OECD’nin “Bir Bakışta Toplum 2014-Krizler ve Sonrası” raporu, ekonomik krizler aşılsa bile toplumsal krize dönüşme ihtimalinı taşıdığını açıkladı
Ekonomik ve mali krizlerin, üzerinden uzun zaman geçmiş olsa bile birçok ülkede sosyal yaşamı olumsuz etkilediği ortaya kondu.
Ekonomik Kalkınma ve İşbirliği Örgütü’nün (OECD) bugün yayımladığı “Bir Bakışta Toplum 2014-Krizler ve Sonrası” raporu, mali krizlerin sadece ülkelerin ekonomilerini etkilemediğini yaşam standartlarını düşürdüğünü ve toplumsal krize dönüştüğünü gösterdi.
Rapora göre, Avrupa ekonomisini derinden sarsan 2007-2008 krizinin üzerinden 5 yıl geçse de krizin sosyal yaşamdaki etkilerini görebilmek hala mümkün. Gelir seviyesinin düşmesi ve artan işsizlik oranının yalnızca ekonomileri değil ülkelerin sosyal yaşamlarını da olumsuz etkilediği bir gerçek. Raporda, kriz dönemleri sonrasında sosyal harcamalarda yapılan kesintiden uzun vadede en çok kırılgan grupların etkilendiği ve bunun, gelecekte ciddi sorunlara yol açabileceği gözler önüne seriliyor. Krizlerin en ciddi etkileri aşıldıktan sonra bile büyüyen ekonomilerin farklı olumsuzluklarla karşılaştığına dikkat çekiliyor.
Raporda, bugün OECD ülkelerinde 48 milyon kişinin hala iş aradığı belirtilirken, krizin patlak verdiği 2007’de bu rakamın 33 milyon olduğuna vurgu yapılıyor. Yunanistan, İspanya ve İrlanda’da hiçbir geliri olmayan hane sayısının bu süreçte iki katına çıktığına, kriz sonrası dönemin en çok gençler ve çocuklu aileleri vurduğuna işaret ediliyor.

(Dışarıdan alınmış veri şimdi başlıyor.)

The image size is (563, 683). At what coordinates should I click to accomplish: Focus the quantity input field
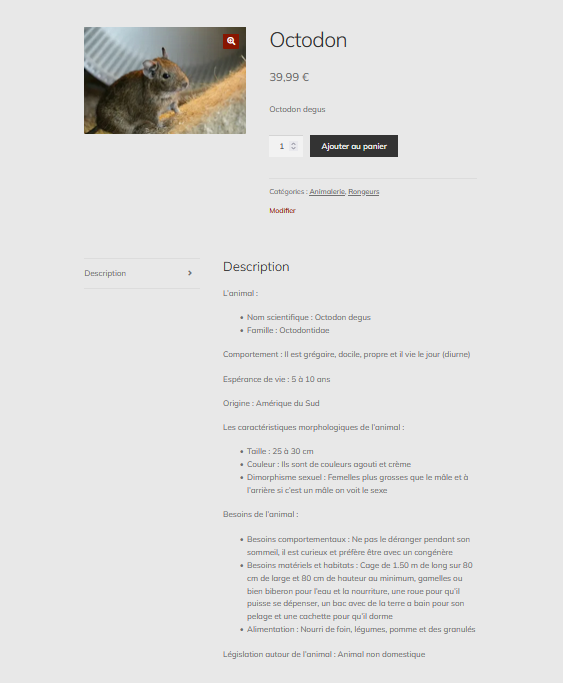tap(286, 146)
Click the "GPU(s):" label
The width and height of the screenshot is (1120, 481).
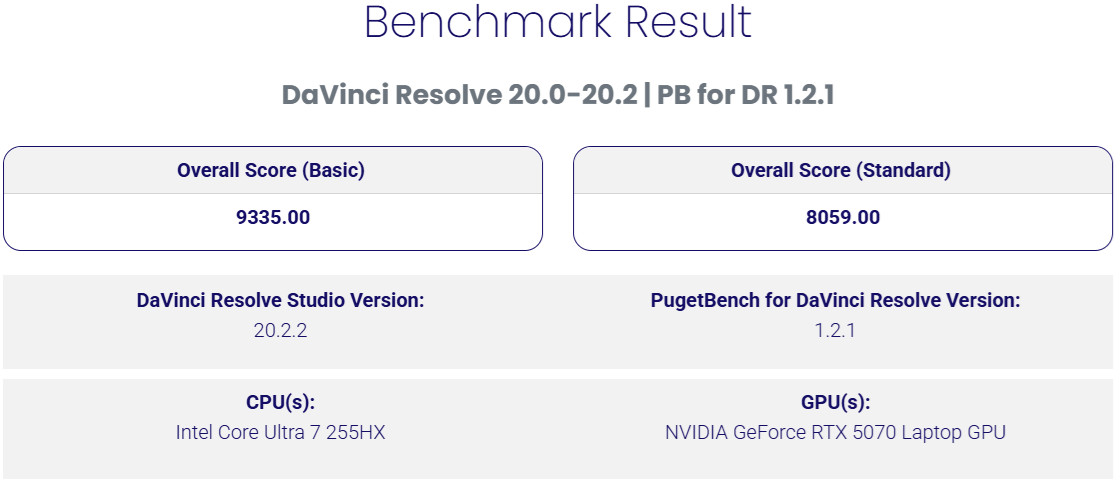point(835,402)
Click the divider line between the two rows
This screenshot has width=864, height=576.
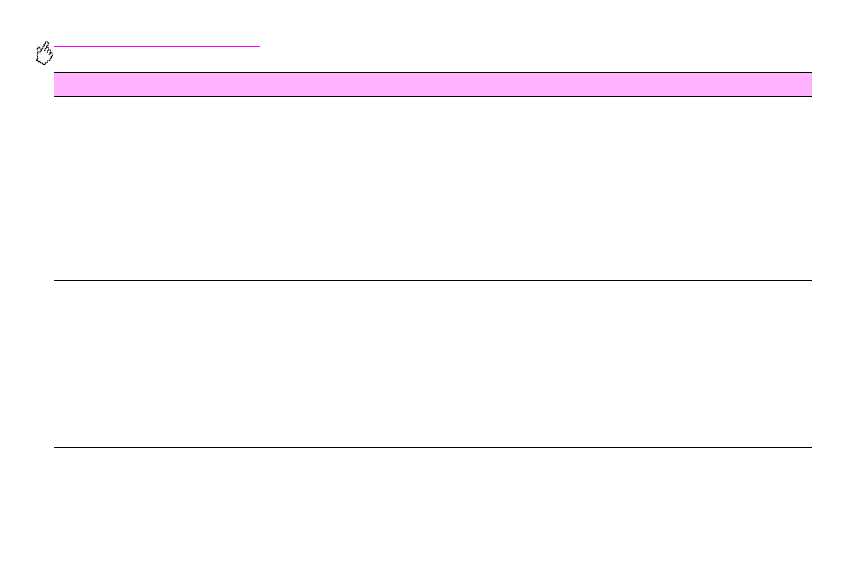(x=432, y=281)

Kriz bitse de toplumsal etkileri yıllarca sürebiliyor
Krizlerin ardından sosyal yardımlarda yapılan kesintiler, toplumların hem yaşama sevincini hem de hükümetlere olan güvenini azaltıyor. Her geçen gün daha fazla insanın yaşam şartlarından memnun olmadığı kaydedilirken, aslında ekonomik krizlerin toplumlar üzerinde uzun vadede hiç umulmadık etkileri olduğu gözler önüne seriliyor. Ekonomik krizlerin, doğurganlığa, aile bütünlüğüne ve sağlığa olan etkilerinin yalnızca uzun vadede anlaşılabileceğinin altı çiziliyor. Rapor, krizlerin başlangıç aşamasından itibaren doğurganlık oranının düşüşe geçtiğini ve ailelerin, gıda da dahil bazı temel harcamalarında kesintiye gittiğini gösteriyor. Krizlerin, sağlık üzerindeki etkileri hakkında konuşmak için oldukça erken olduğu belirtilse de işsizliğin ve alım gücündeki düşüşün bazı ruh hastalıklarına ve depresyona neden olduğu belirtiliyor.
Bugünkü kesinti yarın felakete yol açabilir
Raporda, kriz sonrası dönemlerde hükümetlere çok iş düştüğüne vurgu yapılırken, bugün uygulanan kemer sıkma politikalarının yarın aşılması imkansız sonuçlar doğurabileceğine işaret ediliyor. Örneğin, sağlık harcamalarındaki kesintiyle yapılan kısa vadeli tasarruf gelecekte bu alanda ağır faturaların ödenmesine sebep olabilir.
Kırılgan grupların özellikle desteklenmesi gerektiğine işaret edilen raporda, kriz sonrası dönemlerde sürdürülebilir uzun vadeli birikim yapılırken, kırılgan gruplara da önem gösterilmesinin en nihai hedef olması gerektiği ortaya konuyor. Raporda, yardıma muhtaçlara yapılan sosyal yardımların ayarının iyi tutturmanın, işsiz bireye balık vermek yerine ona balık tutmayı öğretmenin önemine dikkat çekiliyor. Aksi takdirde işsizlik parası, birçok kişiyi iş aramaktan vazgeçirebiliyor.
Kısacası rapor, hükümetlere sosyal yardımlar konusunda kantarın topuzunun kaçırılmaması önerisinde bulunulurken, kısa vadeli adımlardan kaçınarak, uzun ve sürdürülebilir tasarruflar yapması konusunda çağrıda bulunuyor.